If not my mystake ...wee see a patent for graphs useing 8 SPUs.

Is there any possibility for coming ps3 slim with Cell with 8 SPUs(today with better yields) for somekind "full software emulation support" ps2?

I thought the eighth SPU was unlocked through firmware once it was figured out the yields were fine, much like a firmware and devkit update allowed PSP devs to use the full 333 MHz capability of the PSPs main processor?
 
How do you unlock the 8th SPE in earlier PS3's when it's dead? You cannot gaurantee which PS3 has 8 available SPEs, unless a particular SKU was knowingly fitted with 8 SPE Cells and can be used as such.
 
How do you unlock the 8th SPE in earlier PS3's when it's dead? You cannot gaurantee which PS3 has 8 available SPEs, unless a particular SKU was knowingly fitted with 8 SPE Cells and can be used as such.

I wasn't aware they actually "killed" it, I thought it was just left unused in case one of the SPE was to die from a manufacturing defect, in which case the 8th SPE would be left as a back up but still usable kinda like Phenom II x3 CPUs with the full 4th core still intact in many of them.
 
I wasn't aware they actually "killed" it, I thought it was just left unused in case one of the SPE was to die from a manufacturing defect, in which case the 8th SPE would be left as a back up but still usable kinda like Phenom II x3 CPUs with the full 4th core still intact in many of them.

They probably didn't kill it, but wasn't Cells with 8 working SPE used for IBM boards? And 7 working SPE used for PS3? Ie the chance of the 8th SPE actually not being defective is slim?

Also the patent shows use of 8 SPE, but does it need 8, can it run on 6 or 7?
Because the 1 SPE is reserved for security and 1 is disabled,/broken ie there is only 6 guaranteed available for use in the PS3.
 
Regardless if the PS3 has 7 or 8 SPE's enabled, I don't think that would make any difference in regards to PS2 backwards-compatibility in software.
 
How do you unlock the 8th SPE in earlier PS3's when it's dead? You cannot gaurantee which PS3 has 8 available SPEs, unless a particular SKU was knowingly fitted with 8 SPE Cells and can be used as such.

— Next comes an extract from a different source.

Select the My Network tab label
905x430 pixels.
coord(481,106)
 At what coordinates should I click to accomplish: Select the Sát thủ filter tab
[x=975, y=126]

The 60GB with full hardware backwards compatibility would have to have been the only model that used a 7 SPU Cell.
 
Which, if true (which I doubt), means that you can rule out any firmware ever enabling the 8th cell even if it was possible anyway.
 
I wasn't aware they actually "killed" it, I thought it was just left unused in case one of the SPE was to die from a manufacturing defect.
I didn't say they killed it, only that it was dead! Among the PS3 population, there are PS3's with 7 viable SPEs and PS3's with 8 viable SPEs. To keep everything equal, those with 8 viable SPEs have one deactivated. If SPE8 was to be reactivated, you'd end up with some PS3's more powerful. If used for BC only, you couldn't be sure which PS3's would gain the advantage of SPE8. Unless 8 SPE capable PS3's are a particular SKU. eg. Every 40 GB PS3 could in theory be equipped with an 8 working SPE Cell, with one SPE deactivated at the moment but which could be unlocked for BC. That could work.
 
I think the whole idea where somehow the last spu is the key and critical part to 100% software emulation of PS2 on PS3 is just flat out retarded. I mean speculating things is fine, but come on.
 
I didn't say they killed it, only that it was dead! Among the PS3 population, there are PS3's with 7 viable SPEs and PS3's with 8 viable SPEs. To keep everything equal, those with 8 viable SPEs have one deactivated. If SPE8 was to be reactivated, you'd end up with some PS3's more powerful. If used for BC only, you couldn't be sure which PS3's would gain the advantage of SPE8. Unless 8 SPE capable PS3's are a particular SKU. eg. Every 40 GB PS3 could in theory be equipped with an 8 working SPE Cell, with one SPE deactivated at the moment but which could be unlocked for BC. That could work.

I understand the whole old 7 SPE Cell vs. 8 SPE Cell issue, I'm just trying to get down to whether or not using the 8th SPE in the first Cells was possible. How is it dead? Just a manufacturing defect in the lithography with expectations of 1 SPE not being formed right that makes it un-usable, leading Sony to just use Cells using 7 SPEs since they possibly expect one to not work?